Lesson 10 of 15·8 min·Advanced

Setup Cross-Analysis — Finding Hidden Edge

Advanced Analytics & Edge Discovery


Beyond Single-Dimension Filtering

Standard setup analysis shows you how a setup performs overall. Cross-analysis shows you how a setup performs under specific combinations of conditions — and this is where the deepest edge insights hide.


What Is Cross-Analysis?

Cross-analysis combines two or more filters simultaneously to segment your trades into precise subgroups.

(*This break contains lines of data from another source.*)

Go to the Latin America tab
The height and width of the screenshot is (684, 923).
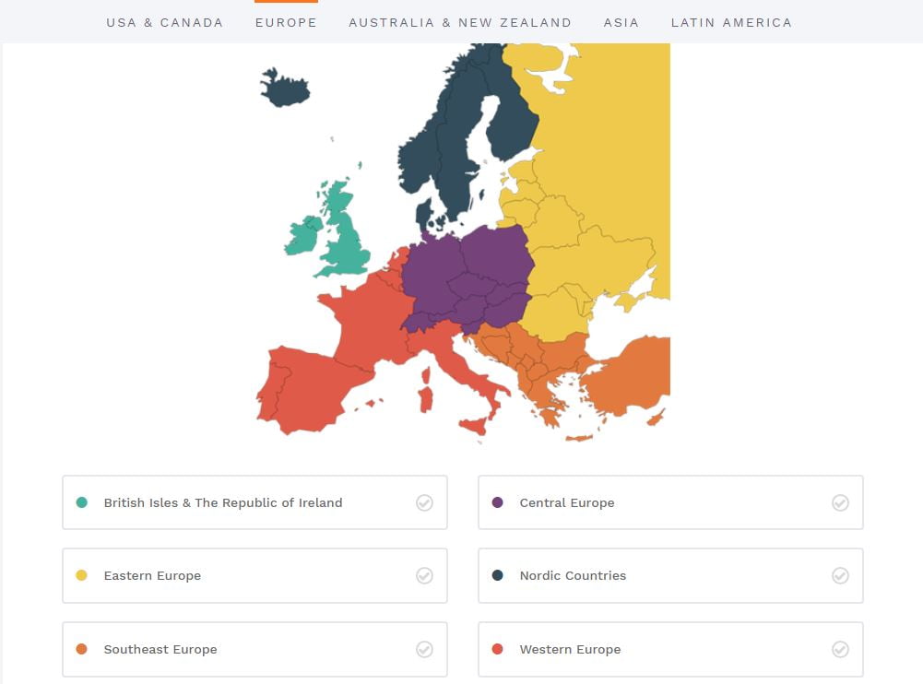pyautogui.click(x=731, y=22)
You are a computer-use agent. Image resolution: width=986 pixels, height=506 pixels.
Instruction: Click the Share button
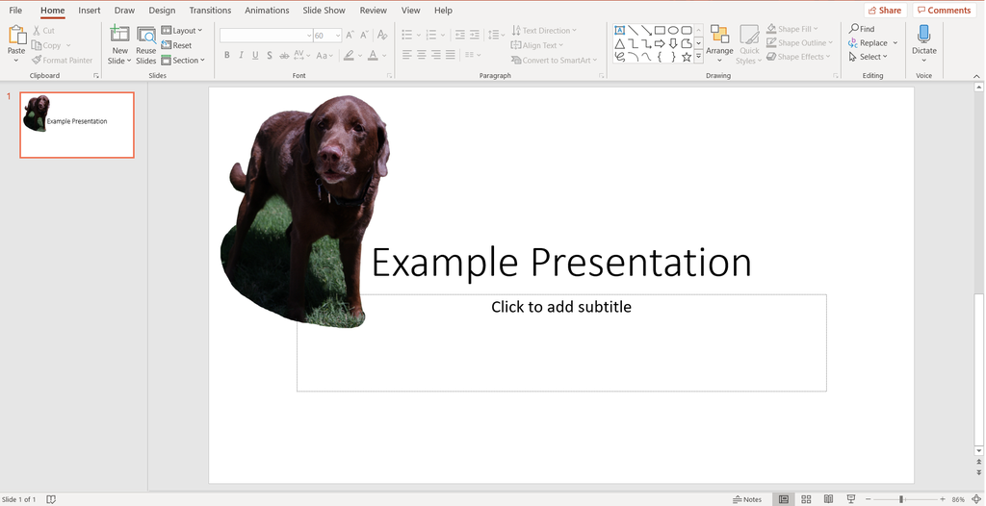(885, 10)

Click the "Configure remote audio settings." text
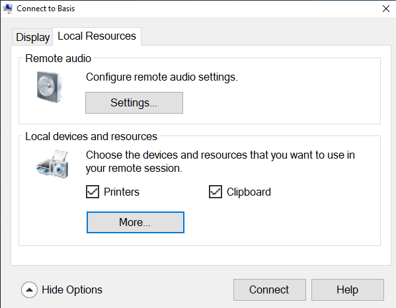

Example: Instead of "How does my ORB setup perform?" ask:

  • "How does my ORB setup perform on NQ in the first 30 minutes of the session on high-volume days?"

The more specific the question, the more precise the edge discovery — assuming you have sufficient sample size.


The Most Valuable Cross-Analysis Combinations

Setup × Time of Day

Which of your setups has the highest win rate in the morning versus afternoon? Some setups are morning-only opportunities.

Setup × Instrument

Does your best setup work on all instruments, or only specific ones?

Setup × Market Condition

Does your setup work in trending markets but fail in ranges? Filter by a trend proxy (e.g., SPY above/below 200 SMA) to see.

Setup × Day of Week

Are your best setups concentrated on specific days?

Setup × Emotion

What is your win rate on your best setup when you enter feeling "Calm" vs "Anxious"? This analysis often reveals that emotional state is a statistically significant variable.


The Sample Size Challenge

Cross-analysis requires larger sample sizes because each sub-filter reduces your sample. If you have 100 ORB trades, and you filter for NQ only on high-volume Tuesdays in the morning, you might end up with 8 trades — meaningless statistically.

Rule of thumb: Require at least 20 trades in any sub-segment before drawing conclusions. Below 20, file it as a hypothesis to test, not a confirmed finding.


Building Your Cross-Analysis Matrix

Create a simple table (in your journal or a spreadsheet):

| Setup | Instrument | Time | Win Rate | Avg R | Trades |

|-------|-----------|------|---------|-------|--------|

| ORB | NQ | Morning | 65% | +0.9R | 47 |

| ORB | ES | Morning | 54% | +0.4R | 38 |

| ORB | NQ | Afternoon | 41% | -0.2R | 22 |

| ORB | ES | Afternoon | 38% | -0.4R | 17 |

This table immediately reveals: ORB setup is strong on NQ in the morning, weak everywhere in the afternoon, and weakest on ES in the afternoon.

The optimal action: trade ORB only on NQ in the morning session. Stop trading it in the afternoon entirely.

Educational content only. Not financial advice. Content reviewed April 2026.